La decisión de Niubó llega a las puertas de un curso que comenzará convulso por el tira y afloja entre los sindicatos y el Departament d'Educació, que arrastran desde el curso pasado a raíz de las reclamaciones de los docentes en materia salarial, de ratios y de escuela inclusiva, entre otros. Con este movimiento, Niubó espera calmar las aguas y "abrir una nueva etapa". El curso pasado, la consellera de Educació estuvo en el punto de mira por diversas polémicas: más allá de las huelgas de los docentes, el fiasco de las pruebas PISA ha acelerado la dimisión de Sambola y la apertura de un expediente disciplinario a tres funcionarios por "negligencias" y presuntas infracciones que la misma Niubó ha tildado de "graves".
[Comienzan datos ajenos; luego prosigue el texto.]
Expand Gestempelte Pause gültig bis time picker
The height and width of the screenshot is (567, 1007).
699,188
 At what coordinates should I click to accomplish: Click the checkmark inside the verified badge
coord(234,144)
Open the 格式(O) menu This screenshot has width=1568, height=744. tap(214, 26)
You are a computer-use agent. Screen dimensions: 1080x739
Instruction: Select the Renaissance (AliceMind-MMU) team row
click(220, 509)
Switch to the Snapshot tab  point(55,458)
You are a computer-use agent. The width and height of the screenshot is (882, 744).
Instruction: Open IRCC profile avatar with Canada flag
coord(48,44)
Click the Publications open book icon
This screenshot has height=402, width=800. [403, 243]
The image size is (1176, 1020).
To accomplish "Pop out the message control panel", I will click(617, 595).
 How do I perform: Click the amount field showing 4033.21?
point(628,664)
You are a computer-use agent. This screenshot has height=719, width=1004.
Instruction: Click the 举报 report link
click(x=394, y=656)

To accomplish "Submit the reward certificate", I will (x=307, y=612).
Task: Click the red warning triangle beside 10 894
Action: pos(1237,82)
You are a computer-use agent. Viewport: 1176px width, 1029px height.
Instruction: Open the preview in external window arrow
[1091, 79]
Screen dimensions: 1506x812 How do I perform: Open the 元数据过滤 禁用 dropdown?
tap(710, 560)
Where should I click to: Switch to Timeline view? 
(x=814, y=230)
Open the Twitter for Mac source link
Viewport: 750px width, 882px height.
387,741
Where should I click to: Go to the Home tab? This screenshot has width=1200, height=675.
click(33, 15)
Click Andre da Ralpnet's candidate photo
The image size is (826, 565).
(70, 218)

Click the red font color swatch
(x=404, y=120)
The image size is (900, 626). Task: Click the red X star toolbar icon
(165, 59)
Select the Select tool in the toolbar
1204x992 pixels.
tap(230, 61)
En un primer momento, la consellera había dicho que el nombre de la persona que tomaría el relevo al frente de la Secretaría General de Educación se conocería el martes, pero finalmente ha salido a la luz este mismo lunes. Horas antes, Niubó se despedía de Teresa Sambola agradeciéndole los servicios, pero reconocía que de ahora en adelante habrá que hacer "cambios" para fortalecer direcciones generales importantes que están "tensionadas" y que "deben servir para preparar el sistema educativo para la próxima década".
El fiasco de las PISA
El pasado 24 de julio, se conoció que un 23,2% del alumnado que tenía que hacer las pruebas PISA, fue excluido. Una cifra muy superior al límite del 5% que fija la OCDE, el impulsor de estas pruebas. Así, de los 2.500 adolescentes de 15 años que tenían que participar en los exámenes, 591 quedaron excluidos y solo hicieron la prueba 1.909. Esto generó un "problema de representatividad estadística", que invalida los resultados y hace que no sean comparables con los de años anteriores. Este error comportó un terremoto político que se ha saldado ahora con una destitución y la apertura de tres expedientes disciplinarios.